Solution: we can take Europe or California as an example and charge for the peak capacity required for a load instead of applying the current fixed charge. We can analyze if the correct cost is MX$1,000 (US$50) or MX$2,000 (US$100) per month, but it is certainly not MX$100 (US$5) or MX$200 (US$10).

Result: selling or financing panels is already a good business and if we create the correct tariff framework, it will receive a much greater boost. It would also be possible to sell batteries through a similar scheme; it is a great opportunity to reduce consumption peaks and improve energy quality. Generating energy will no longer be the only way to save money. Of course, these tariff changes could lead you to think, erroneously, that the solar panel business is going to be impacted negatively.

Let us now turn to the other end: thermal power plants that are available for critical situations but which, due to their high operating cost and their marginal cost of generation, are dispatched very little. We were all grateful in February 2021 that these plants came into operation and prevented even more severe blackouts. These plants are necessary and the national electricity system must allow them to recover their costs, but they should not be generating 365 days a year inefficiently to be able to generate income from energy dispatch. The current tariff structure foresees the payment or charge for availability and capacity: power in the 100 critical hours, the guarantee of income sufficiency and related services. These must generate sufficient income for the backup plants and all users must assume this cost on a monthly basis, according to our maximum capacity requirements. Additionally, these plants can sell price hedges and thus generate even more income without operating 24 hours for 365 days.

The vast majority of these plants are owned by CFE, but even large private emergency generators, currently underutilized, fit into this category and the national electricity system requires them. The solution is not to operate them 24 hours a day, 365 days a year; the solution is to pay these plants a fair price for the support they offer us. This scheme brings an additional benefit: as soon as this backup reaches an adequate cost, our technological solutions, such as more modern inverters, capacitors, batteries and microgrids, will become highly efficient and competitive solutions. This modernization will also help stabilize the entire national electricity system.

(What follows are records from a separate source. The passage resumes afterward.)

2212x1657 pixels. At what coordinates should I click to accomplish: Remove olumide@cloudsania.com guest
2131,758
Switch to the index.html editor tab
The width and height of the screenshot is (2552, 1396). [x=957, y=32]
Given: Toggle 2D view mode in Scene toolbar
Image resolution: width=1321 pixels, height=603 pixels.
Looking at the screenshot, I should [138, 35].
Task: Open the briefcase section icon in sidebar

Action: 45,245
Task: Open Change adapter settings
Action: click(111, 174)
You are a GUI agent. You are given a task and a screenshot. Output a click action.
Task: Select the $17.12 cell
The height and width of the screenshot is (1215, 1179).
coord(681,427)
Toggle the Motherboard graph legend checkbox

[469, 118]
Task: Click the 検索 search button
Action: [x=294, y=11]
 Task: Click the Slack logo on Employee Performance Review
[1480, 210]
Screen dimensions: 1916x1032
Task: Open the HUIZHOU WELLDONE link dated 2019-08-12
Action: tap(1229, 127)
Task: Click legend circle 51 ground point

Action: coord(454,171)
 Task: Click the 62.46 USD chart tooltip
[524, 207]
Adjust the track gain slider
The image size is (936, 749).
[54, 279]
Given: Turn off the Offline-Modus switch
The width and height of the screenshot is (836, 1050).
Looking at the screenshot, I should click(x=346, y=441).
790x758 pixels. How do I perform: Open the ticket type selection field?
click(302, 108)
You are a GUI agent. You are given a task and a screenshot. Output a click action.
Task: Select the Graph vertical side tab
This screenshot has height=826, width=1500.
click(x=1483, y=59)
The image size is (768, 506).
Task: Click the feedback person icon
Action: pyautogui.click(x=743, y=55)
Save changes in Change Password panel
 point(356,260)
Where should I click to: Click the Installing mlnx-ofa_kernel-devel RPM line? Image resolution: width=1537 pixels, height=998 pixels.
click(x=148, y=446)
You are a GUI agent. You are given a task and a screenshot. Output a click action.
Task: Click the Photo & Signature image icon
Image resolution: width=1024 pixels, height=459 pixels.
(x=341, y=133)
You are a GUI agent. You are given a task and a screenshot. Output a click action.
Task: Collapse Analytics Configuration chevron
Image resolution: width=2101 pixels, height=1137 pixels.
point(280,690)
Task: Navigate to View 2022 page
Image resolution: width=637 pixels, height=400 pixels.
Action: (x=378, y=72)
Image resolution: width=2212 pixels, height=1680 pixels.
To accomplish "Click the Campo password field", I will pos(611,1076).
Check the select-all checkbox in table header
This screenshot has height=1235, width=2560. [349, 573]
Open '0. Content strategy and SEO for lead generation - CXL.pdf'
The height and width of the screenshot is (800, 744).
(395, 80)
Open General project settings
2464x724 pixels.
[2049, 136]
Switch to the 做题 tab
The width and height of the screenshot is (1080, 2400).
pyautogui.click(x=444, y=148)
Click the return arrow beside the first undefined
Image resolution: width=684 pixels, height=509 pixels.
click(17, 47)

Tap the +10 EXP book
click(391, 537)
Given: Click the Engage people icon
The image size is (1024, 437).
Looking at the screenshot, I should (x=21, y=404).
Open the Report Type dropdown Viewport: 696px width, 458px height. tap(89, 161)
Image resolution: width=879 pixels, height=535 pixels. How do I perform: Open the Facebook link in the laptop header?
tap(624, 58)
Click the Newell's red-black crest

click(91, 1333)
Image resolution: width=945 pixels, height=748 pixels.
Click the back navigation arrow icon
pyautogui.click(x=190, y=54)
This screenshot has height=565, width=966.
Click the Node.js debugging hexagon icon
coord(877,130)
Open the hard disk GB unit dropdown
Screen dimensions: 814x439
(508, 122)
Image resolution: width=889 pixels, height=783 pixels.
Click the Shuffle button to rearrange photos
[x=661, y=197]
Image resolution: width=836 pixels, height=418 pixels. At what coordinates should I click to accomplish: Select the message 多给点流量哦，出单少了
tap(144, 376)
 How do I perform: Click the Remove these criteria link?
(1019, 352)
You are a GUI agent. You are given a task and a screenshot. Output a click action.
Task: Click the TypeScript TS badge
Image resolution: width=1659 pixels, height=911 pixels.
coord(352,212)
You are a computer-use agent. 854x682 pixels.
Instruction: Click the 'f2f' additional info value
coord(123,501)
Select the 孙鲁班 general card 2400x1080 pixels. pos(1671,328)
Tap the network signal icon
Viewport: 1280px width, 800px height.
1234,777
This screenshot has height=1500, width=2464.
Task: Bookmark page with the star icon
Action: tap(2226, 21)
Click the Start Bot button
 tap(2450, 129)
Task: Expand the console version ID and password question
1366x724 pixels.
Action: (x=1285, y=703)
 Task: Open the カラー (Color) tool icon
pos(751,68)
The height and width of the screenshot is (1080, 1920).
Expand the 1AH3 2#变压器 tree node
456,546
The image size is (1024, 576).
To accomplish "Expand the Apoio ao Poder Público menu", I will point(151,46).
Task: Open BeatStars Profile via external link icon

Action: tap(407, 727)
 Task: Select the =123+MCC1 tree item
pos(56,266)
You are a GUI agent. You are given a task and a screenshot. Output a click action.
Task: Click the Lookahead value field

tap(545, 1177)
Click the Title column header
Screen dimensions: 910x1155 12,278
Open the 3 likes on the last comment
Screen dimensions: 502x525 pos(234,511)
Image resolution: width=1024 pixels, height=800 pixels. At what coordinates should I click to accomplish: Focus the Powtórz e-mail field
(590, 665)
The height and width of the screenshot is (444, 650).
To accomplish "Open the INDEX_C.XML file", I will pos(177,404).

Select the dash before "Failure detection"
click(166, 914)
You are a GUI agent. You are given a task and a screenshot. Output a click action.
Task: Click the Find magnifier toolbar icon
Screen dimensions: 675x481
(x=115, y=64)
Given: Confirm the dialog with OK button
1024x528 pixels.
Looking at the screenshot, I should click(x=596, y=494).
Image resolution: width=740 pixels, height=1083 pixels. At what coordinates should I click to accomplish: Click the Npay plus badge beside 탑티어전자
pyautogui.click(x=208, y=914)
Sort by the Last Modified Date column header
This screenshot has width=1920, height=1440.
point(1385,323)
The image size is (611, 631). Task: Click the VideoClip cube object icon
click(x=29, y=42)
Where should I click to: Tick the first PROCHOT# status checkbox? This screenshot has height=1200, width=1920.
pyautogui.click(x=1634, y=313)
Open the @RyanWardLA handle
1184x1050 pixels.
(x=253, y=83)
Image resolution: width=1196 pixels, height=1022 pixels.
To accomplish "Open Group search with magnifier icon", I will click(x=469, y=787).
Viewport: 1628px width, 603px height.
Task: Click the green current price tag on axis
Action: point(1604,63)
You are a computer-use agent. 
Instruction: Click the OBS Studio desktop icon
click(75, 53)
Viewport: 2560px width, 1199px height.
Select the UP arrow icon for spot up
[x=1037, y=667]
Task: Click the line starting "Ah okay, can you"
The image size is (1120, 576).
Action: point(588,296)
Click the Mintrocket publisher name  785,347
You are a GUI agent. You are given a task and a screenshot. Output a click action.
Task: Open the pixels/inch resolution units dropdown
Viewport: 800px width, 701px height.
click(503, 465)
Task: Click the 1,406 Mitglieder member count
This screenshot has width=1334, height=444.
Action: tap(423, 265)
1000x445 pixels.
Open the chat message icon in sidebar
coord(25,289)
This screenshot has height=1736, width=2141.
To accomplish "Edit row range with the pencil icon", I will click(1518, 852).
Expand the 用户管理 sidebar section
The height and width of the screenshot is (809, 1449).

One last point. Today, our entire system is based on charging energy and capacity, either generated or consumed. It is not complemented by any bonus or penalty for power quality (our current tariff structure only contemplates a bonus or penalty for the power factor that I will not explain now). It is like charging MX$20 (US$1) for a liter of milk, regardless of whether it is fresh or slightly stale. With certain adjustments to the tariff structure, clear incentives can be provided to improve energy quality. Sure, the imposition of fines for non-compliance is also an alternative, but today, I want to focus on the tariff structure.

Current laws, regulations and tariffs give us many possibilities to correct the problems of the electricity market. Let us take advantage of these opportunities through a technical analysis and define the best solution and guarantee the needed technological modernization. As I recommended at the beginning of this article and as a basis for a healthy debate, any cost that a sector participating in the market does not want to assume should be assumed by the other players and not by SHCP or CFE. In this way, we can guarantee objective and balanced discussions.

Of course, it is not necessary to change the Constitution to correct the imbalances of the electricity sector and it is certainly not necessary to violate the current and valid contracts.